Problem statement –
Format the records from the very first line through the line that contains "pyautogui.click(x=190, y=348)" as a JSON list of strings, one string per line, with blank lines dropped and the pictures left out.

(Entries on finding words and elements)

--

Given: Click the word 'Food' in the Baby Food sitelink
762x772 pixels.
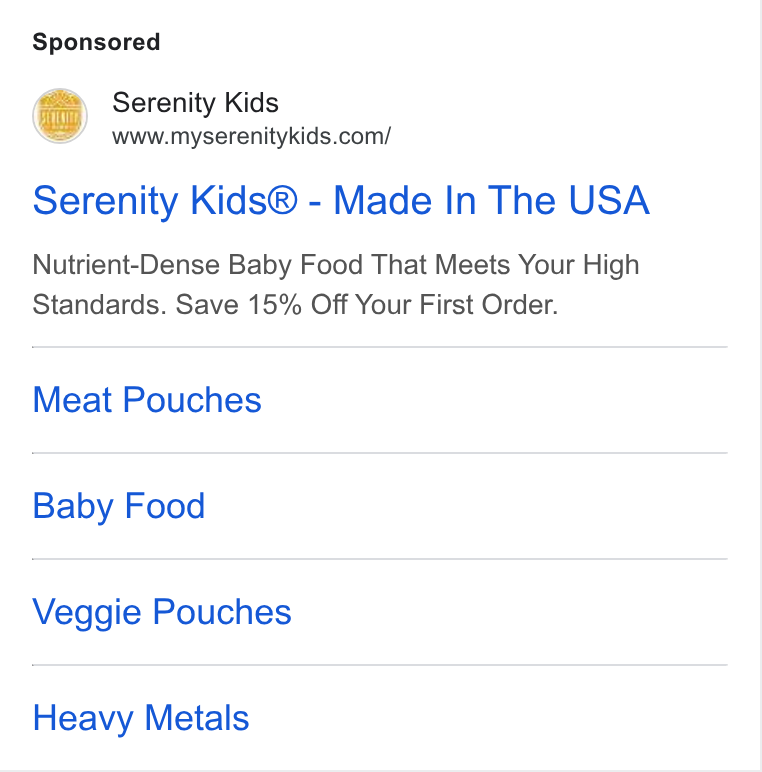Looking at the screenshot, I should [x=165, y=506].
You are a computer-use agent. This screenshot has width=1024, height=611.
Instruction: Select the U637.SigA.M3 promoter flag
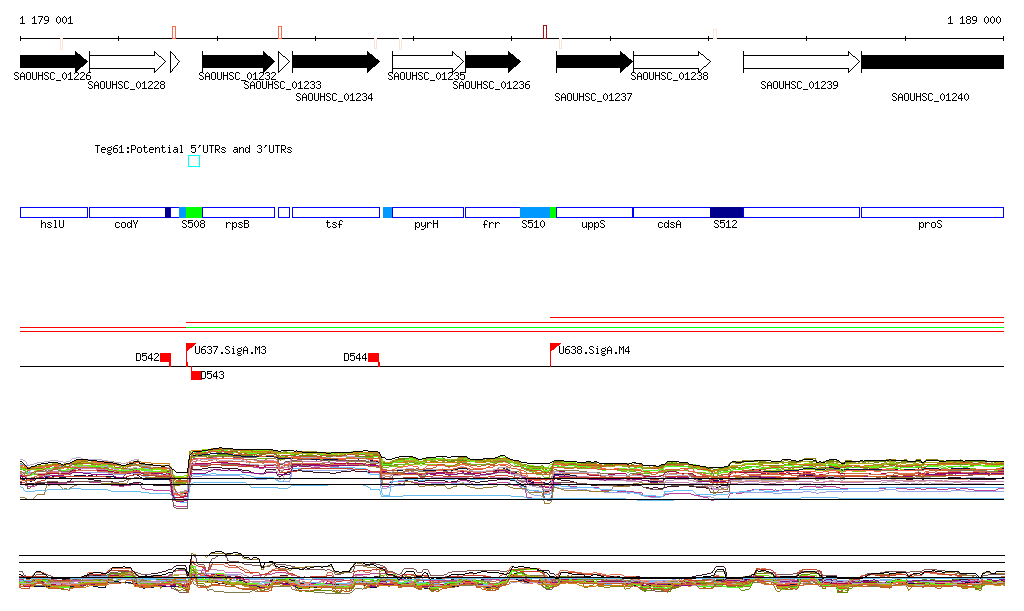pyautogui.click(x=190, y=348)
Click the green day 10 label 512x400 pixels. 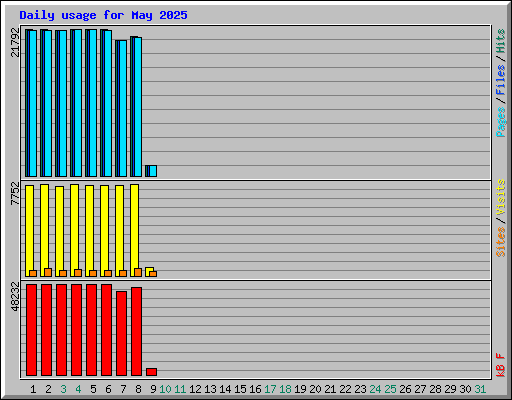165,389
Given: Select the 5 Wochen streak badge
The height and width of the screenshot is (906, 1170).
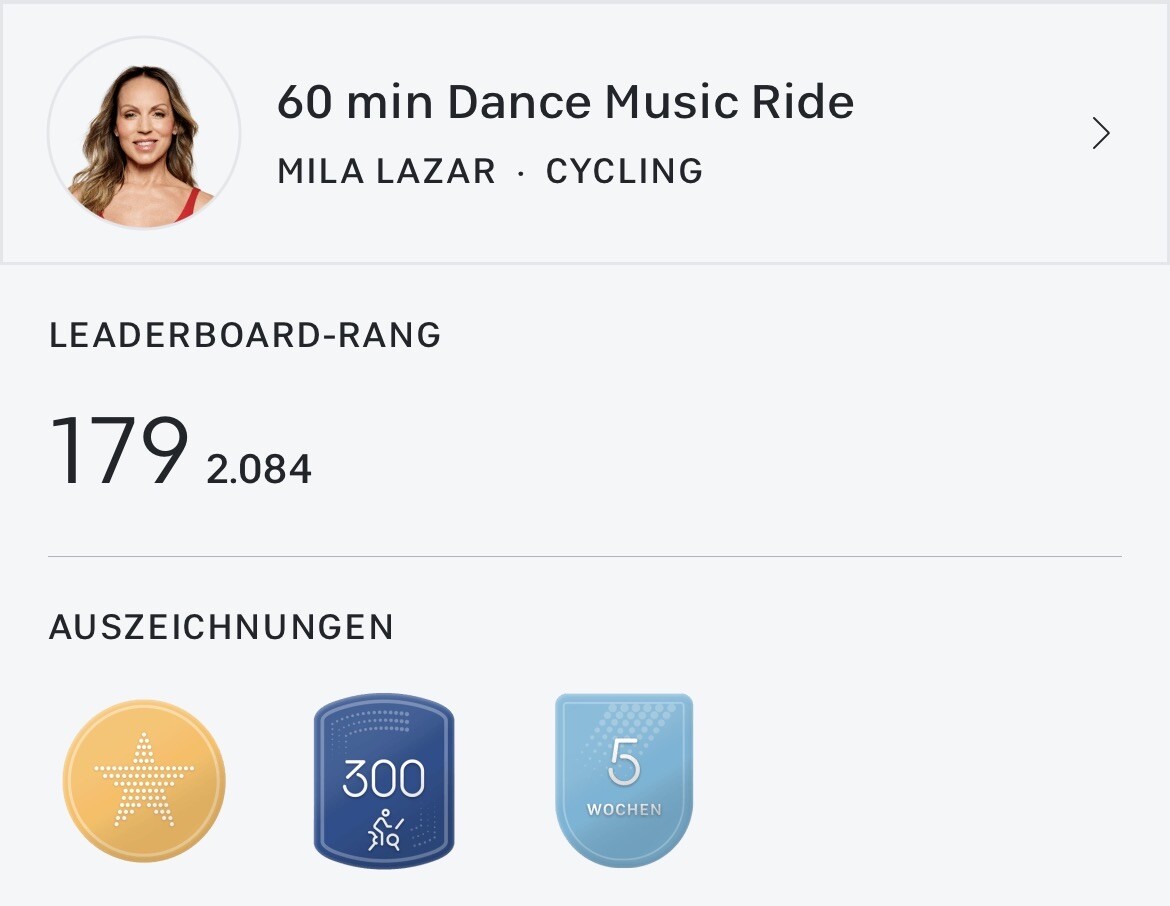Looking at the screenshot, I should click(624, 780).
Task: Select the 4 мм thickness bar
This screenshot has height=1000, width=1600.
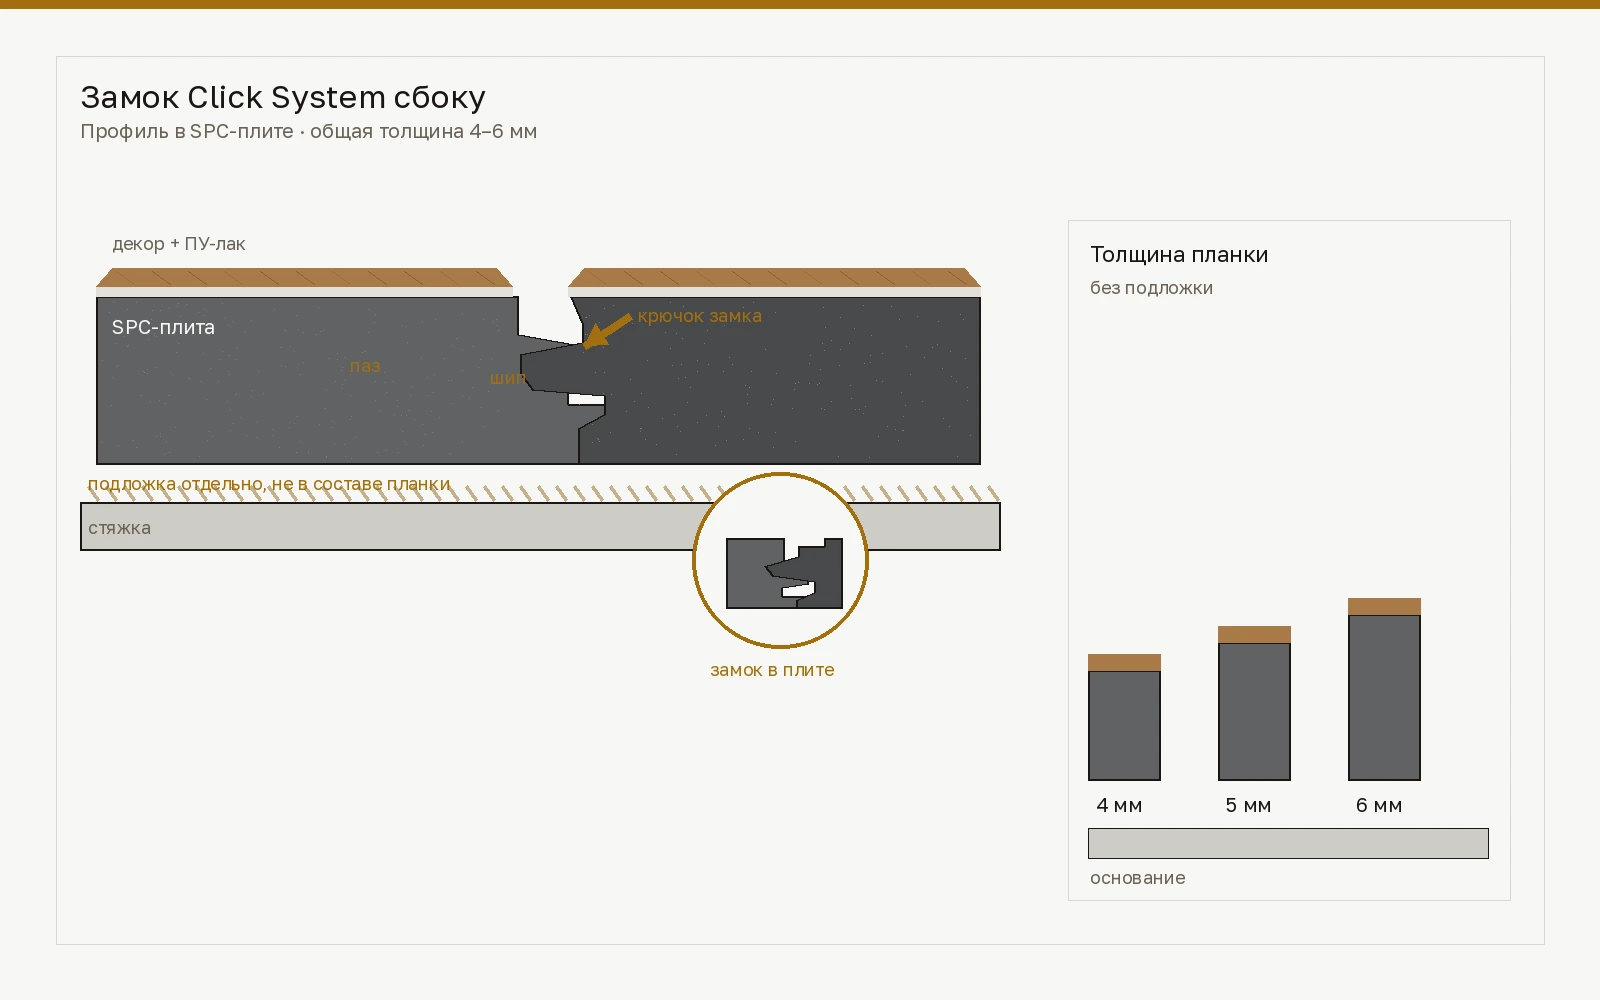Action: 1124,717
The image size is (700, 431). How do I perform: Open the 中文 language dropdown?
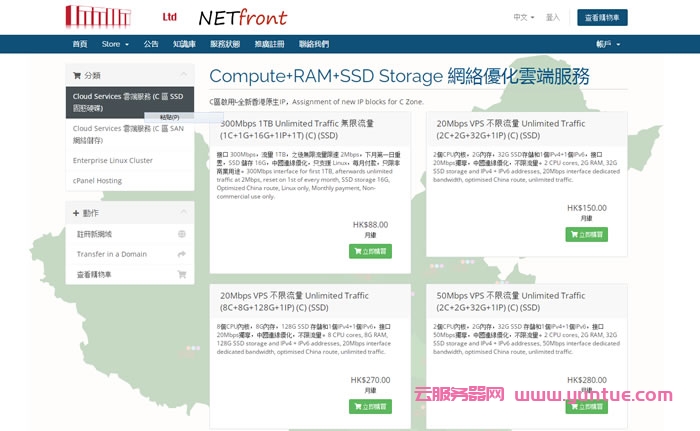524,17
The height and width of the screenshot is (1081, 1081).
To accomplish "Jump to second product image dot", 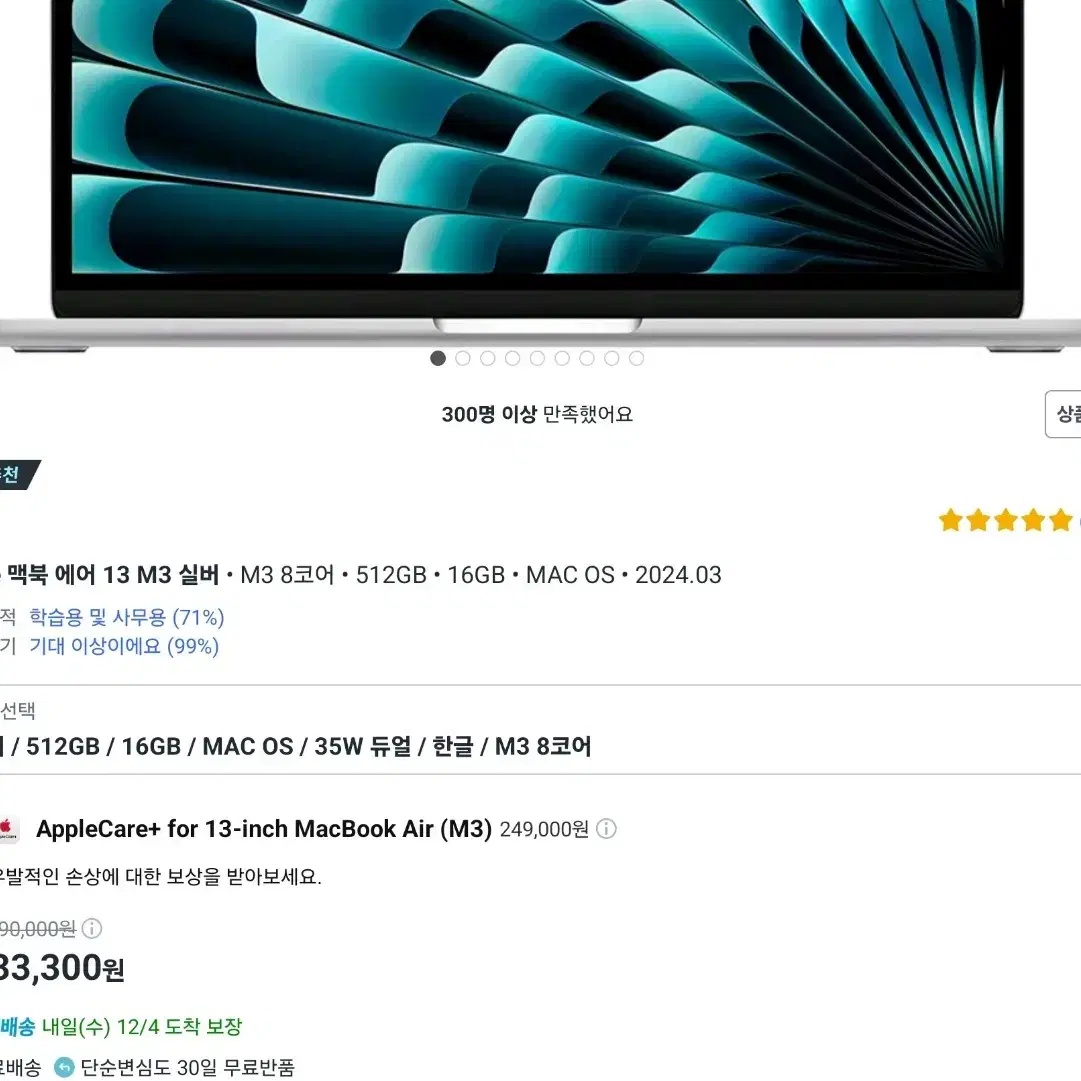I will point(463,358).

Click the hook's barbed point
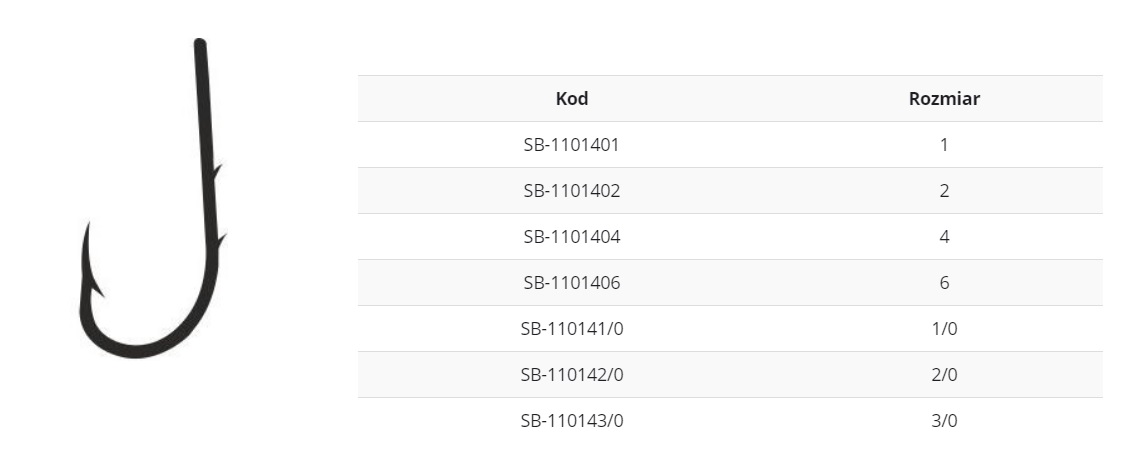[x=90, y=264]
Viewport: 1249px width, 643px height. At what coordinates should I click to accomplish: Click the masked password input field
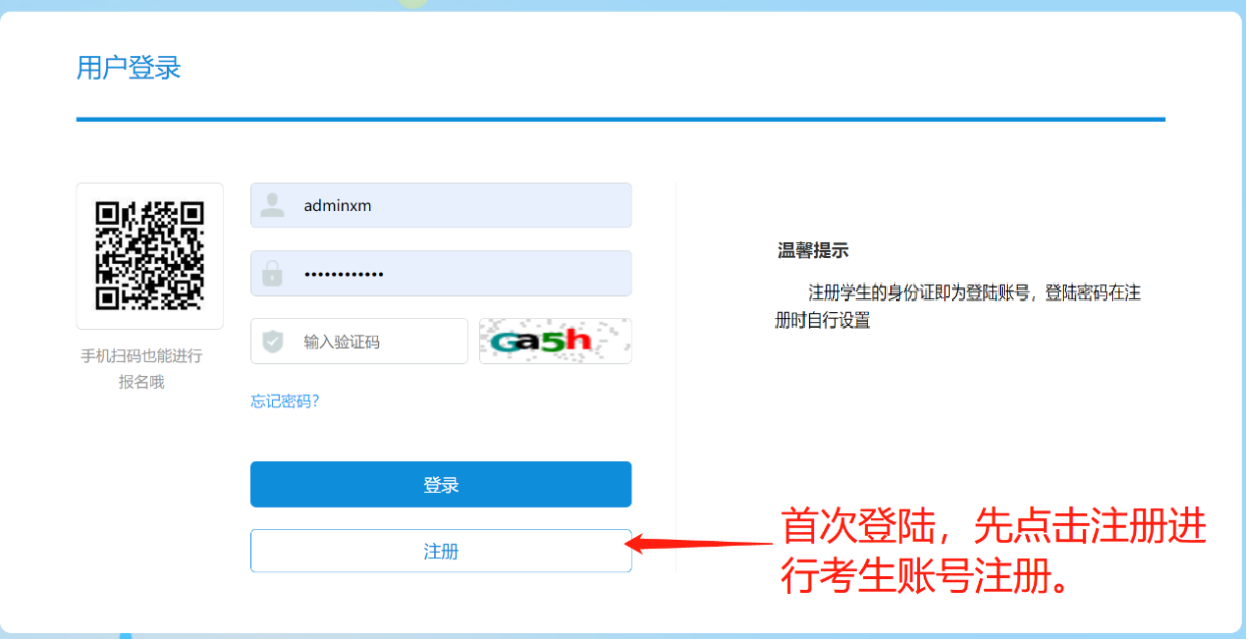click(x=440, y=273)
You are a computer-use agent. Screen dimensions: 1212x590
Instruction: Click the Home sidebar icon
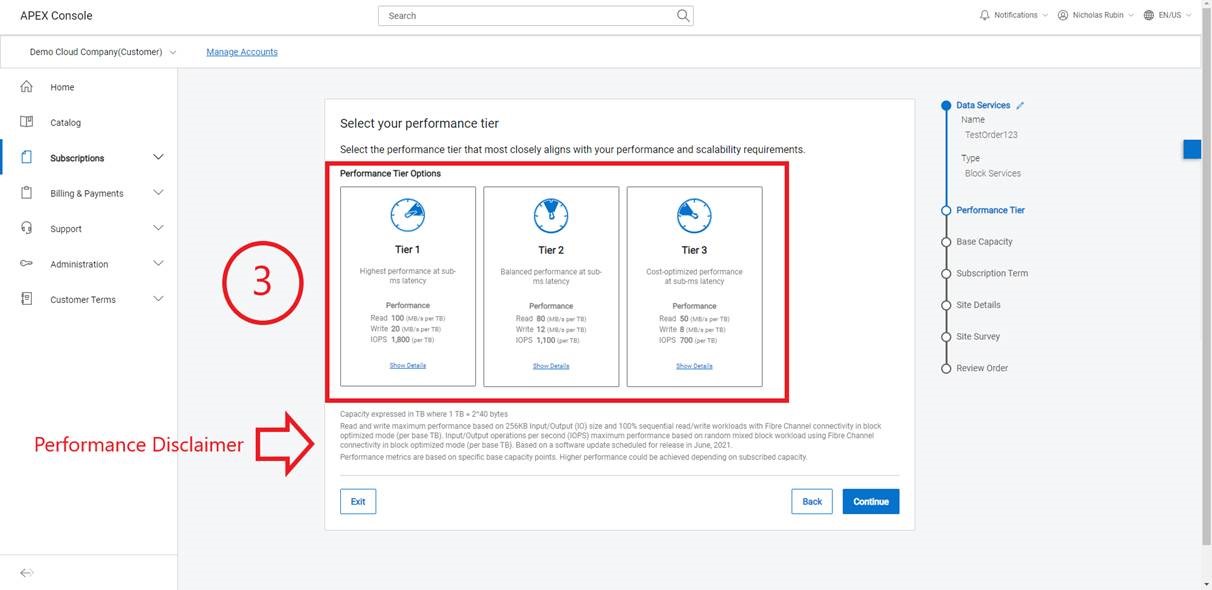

--

Response to the exercise –
[
  "Given: Click the word 'Food' in the Baby Food sitelink",
  "762x772 pixels.",
  "Looking at the screenshot, I should [x=165, y=506].",
  "You are a computer-use agent. This screenshot has width=1024, height=611.",
  "Instruction: Select the U637.SigA.M3 promoter flag",
  "pyautogui.click(x=190, y=348)"
]